Raw data

::::::

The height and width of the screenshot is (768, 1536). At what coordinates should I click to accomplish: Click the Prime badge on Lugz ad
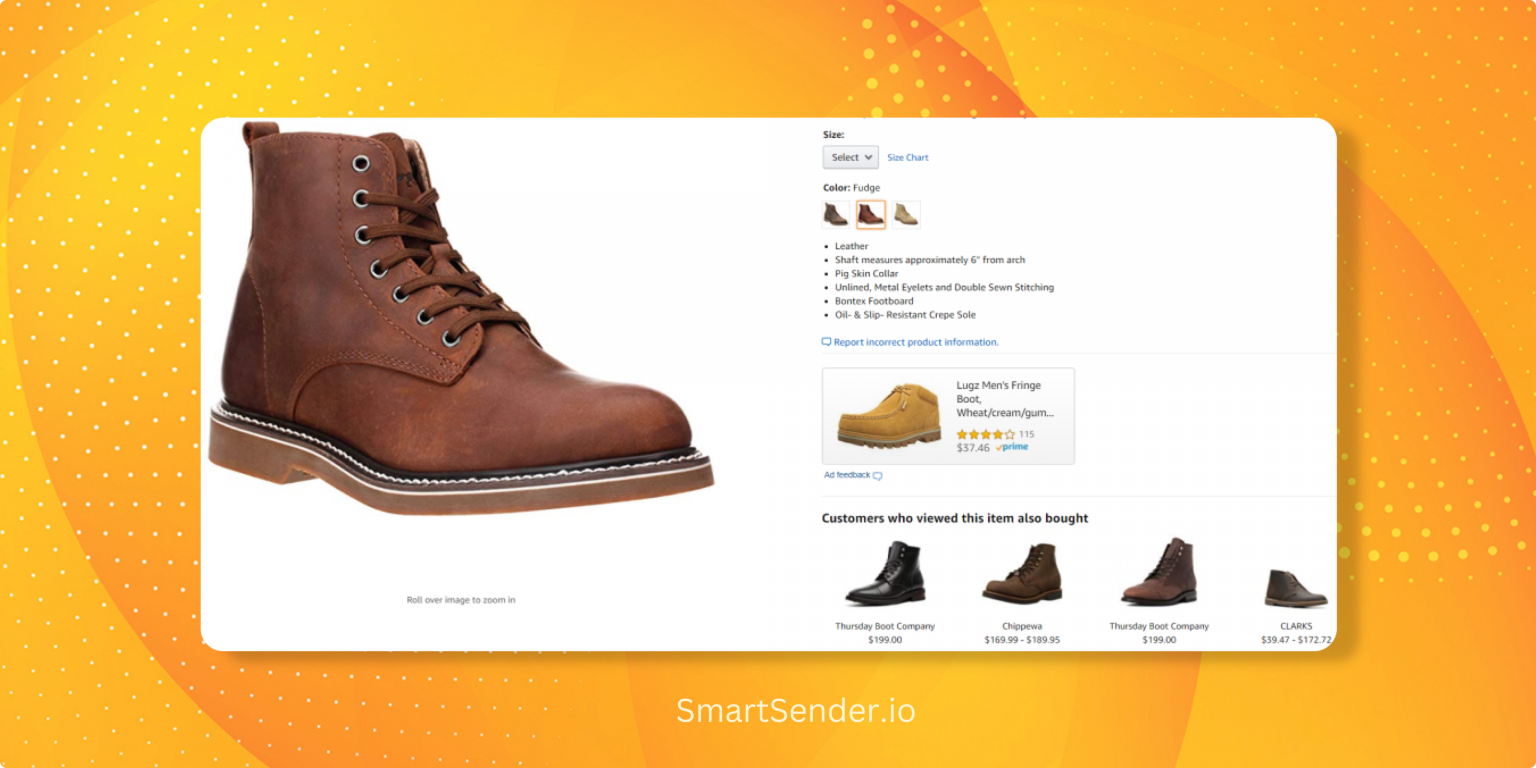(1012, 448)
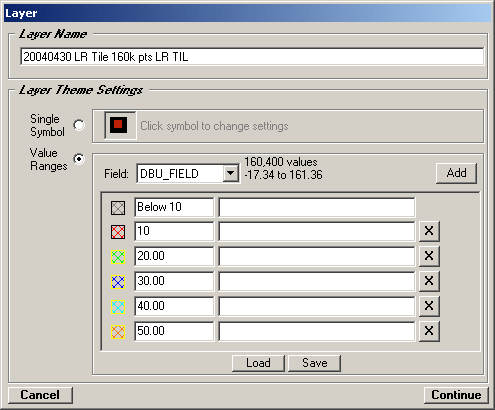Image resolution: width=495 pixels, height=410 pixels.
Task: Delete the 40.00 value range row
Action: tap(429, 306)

::::::

Your assignment
Line by line, output the material above exactly, passing over the pictures.

Expected answer
The height and width of the screenshot is (768, 1536). At what coordinates should I click to accomplish: Click the Prime badge on Lugz ad
(1012, 448)
Image resolution: width=495 pixels, height=410 pixels.
Task: Delete the 40.00 value range row
Action: tap(429, 306)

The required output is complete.